§ **Task prompt**
The response must reproduce exactly every line of the material below holding the word "will".

===== Records

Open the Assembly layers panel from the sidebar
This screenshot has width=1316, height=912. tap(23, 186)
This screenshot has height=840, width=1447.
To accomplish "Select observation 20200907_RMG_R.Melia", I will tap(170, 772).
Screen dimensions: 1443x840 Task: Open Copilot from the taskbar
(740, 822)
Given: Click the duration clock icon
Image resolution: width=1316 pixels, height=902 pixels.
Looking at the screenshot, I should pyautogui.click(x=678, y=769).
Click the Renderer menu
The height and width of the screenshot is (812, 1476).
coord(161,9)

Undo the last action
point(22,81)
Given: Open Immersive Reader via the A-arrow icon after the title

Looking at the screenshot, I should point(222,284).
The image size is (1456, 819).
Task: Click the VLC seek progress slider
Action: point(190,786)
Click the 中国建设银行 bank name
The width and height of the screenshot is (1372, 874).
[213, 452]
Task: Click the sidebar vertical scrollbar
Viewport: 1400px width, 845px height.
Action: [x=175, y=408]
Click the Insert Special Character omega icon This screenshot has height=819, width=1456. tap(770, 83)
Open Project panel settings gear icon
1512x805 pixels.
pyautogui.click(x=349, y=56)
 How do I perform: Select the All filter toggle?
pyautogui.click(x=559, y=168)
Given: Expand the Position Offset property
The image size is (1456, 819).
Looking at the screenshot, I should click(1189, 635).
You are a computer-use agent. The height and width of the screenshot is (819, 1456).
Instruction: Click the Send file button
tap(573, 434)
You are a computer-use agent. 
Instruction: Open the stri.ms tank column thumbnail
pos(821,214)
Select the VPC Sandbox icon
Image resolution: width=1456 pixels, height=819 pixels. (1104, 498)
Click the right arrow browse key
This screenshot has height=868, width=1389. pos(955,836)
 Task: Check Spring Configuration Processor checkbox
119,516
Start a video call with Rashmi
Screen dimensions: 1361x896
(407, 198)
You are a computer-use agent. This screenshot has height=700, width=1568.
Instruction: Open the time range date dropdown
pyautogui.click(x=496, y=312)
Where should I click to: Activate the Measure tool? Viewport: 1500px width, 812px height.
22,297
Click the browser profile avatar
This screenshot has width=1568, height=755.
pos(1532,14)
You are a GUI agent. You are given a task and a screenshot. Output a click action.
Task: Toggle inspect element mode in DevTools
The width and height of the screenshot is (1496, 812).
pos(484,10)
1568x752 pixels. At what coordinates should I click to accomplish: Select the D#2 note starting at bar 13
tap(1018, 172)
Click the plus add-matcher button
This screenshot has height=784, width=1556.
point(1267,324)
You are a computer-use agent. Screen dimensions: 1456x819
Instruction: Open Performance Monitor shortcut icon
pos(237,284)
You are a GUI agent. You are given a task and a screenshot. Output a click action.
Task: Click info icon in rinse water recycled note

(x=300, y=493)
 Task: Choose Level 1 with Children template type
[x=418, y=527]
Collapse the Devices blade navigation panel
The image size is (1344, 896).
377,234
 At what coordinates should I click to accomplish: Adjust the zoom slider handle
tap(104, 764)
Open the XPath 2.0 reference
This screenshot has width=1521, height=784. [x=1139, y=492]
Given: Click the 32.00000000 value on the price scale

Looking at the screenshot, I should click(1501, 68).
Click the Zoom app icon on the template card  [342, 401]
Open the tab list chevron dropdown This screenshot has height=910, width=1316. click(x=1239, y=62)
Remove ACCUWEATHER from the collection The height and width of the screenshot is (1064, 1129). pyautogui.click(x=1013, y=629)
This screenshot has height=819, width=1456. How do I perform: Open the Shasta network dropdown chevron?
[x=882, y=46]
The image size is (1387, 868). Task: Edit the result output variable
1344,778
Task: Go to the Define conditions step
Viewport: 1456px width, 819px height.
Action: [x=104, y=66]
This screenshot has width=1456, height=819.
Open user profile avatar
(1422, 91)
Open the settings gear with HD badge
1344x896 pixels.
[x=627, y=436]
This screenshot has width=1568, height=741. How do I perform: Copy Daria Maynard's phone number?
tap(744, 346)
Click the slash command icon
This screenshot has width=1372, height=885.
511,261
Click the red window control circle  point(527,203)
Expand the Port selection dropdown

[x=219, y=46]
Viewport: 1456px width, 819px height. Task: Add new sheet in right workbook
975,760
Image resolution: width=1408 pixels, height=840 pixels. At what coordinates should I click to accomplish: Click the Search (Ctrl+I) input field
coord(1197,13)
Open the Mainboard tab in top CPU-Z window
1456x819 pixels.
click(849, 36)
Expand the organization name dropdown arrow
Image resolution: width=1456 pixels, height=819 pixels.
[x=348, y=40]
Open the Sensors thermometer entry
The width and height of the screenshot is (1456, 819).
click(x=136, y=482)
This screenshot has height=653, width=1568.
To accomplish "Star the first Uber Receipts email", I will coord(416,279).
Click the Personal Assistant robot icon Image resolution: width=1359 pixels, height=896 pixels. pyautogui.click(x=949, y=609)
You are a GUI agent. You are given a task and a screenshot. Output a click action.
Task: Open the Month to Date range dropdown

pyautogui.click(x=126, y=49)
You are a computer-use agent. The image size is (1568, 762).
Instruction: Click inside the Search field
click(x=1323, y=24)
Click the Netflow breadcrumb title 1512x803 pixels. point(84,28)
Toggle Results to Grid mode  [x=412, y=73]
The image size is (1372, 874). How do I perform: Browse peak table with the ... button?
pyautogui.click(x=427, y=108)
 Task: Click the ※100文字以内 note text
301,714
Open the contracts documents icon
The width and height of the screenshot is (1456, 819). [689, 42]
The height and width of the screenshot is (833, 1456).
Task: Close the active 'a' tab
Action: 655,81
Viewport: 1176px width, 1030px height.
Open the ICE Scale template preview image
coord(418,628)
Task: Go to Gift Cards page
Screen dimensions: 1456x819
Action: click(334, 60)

==========

§ **Solution for this exercise**
To accomplish "Select observation 20200907_RMG_R.Melia", I will tap(170, 772).
To accomplish "Star the first Uber Receipts email", I will coord(416,279).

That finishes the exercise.